→ **任务要求**
把含有“The height and”的那一行到含有“click(x=290, y=780)”的那一行逐字抄出来，首尾两行都算在内，图片不要放进答案。

→ **本题材料**
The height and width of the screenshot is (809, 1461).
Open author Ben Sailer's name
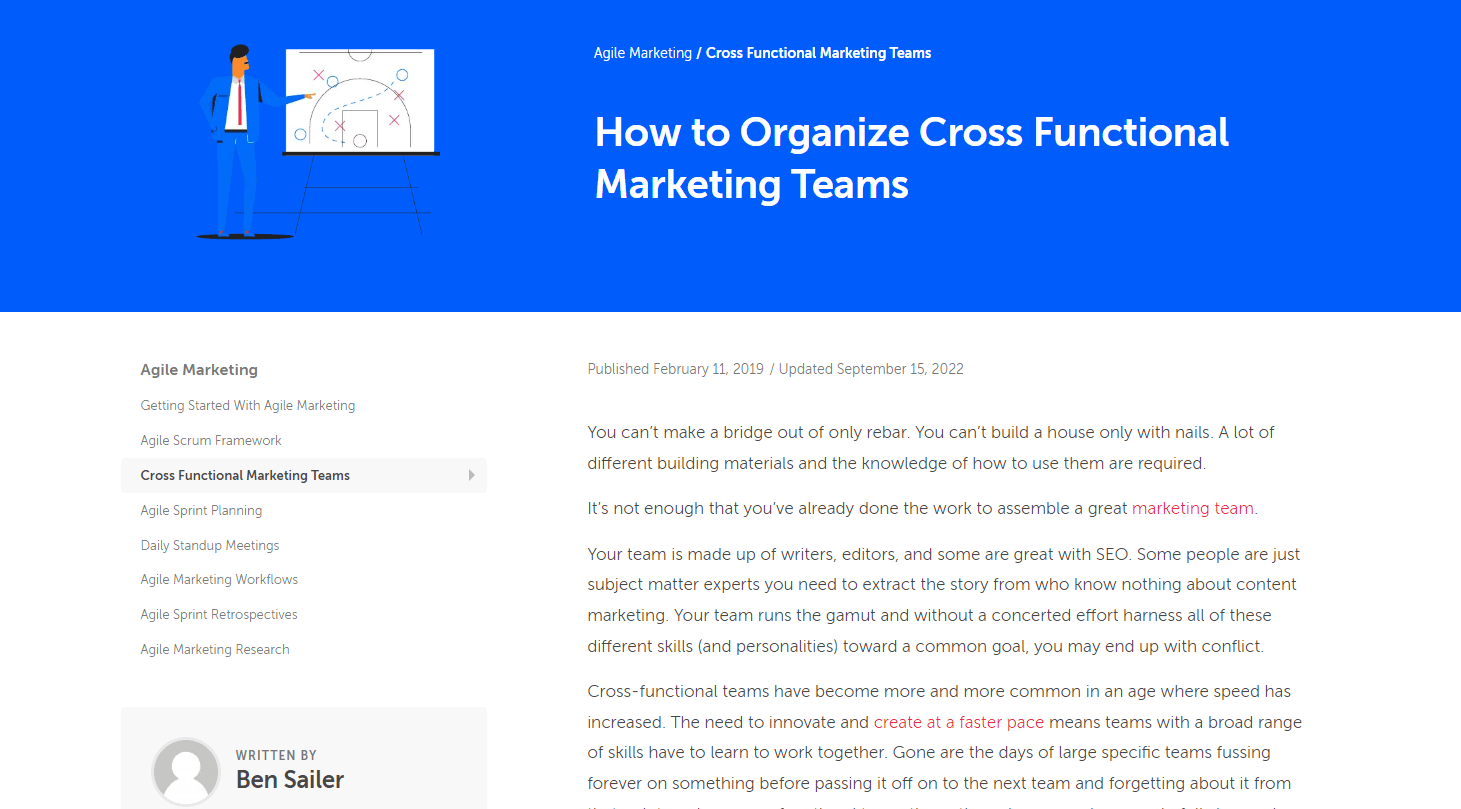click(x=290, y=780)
---
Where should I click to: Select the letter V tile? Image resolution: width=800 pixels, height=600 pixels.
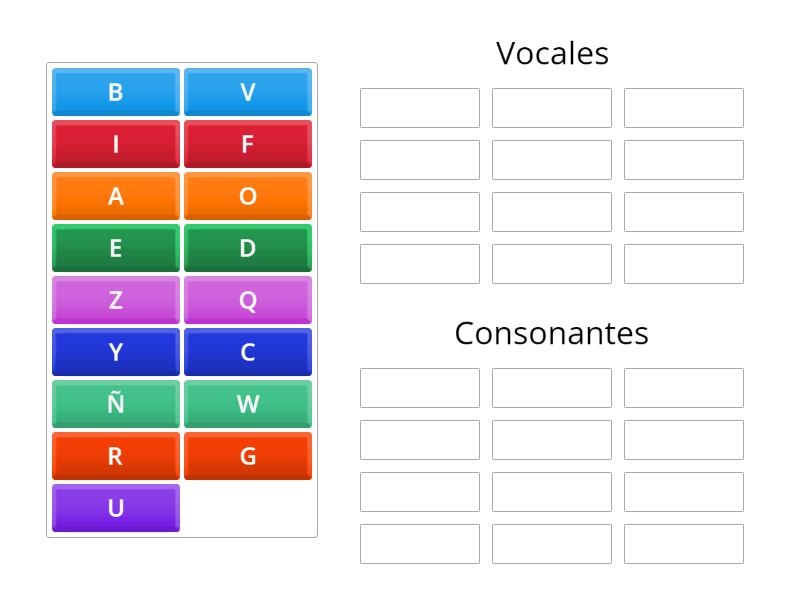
...
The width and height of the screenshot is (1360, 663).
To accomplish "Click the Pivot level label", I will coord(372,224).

→ **参考答案**
The height and width of the screenshot is (809, 1461).
Open author Ben Sailer's name
click(x=290, y=780)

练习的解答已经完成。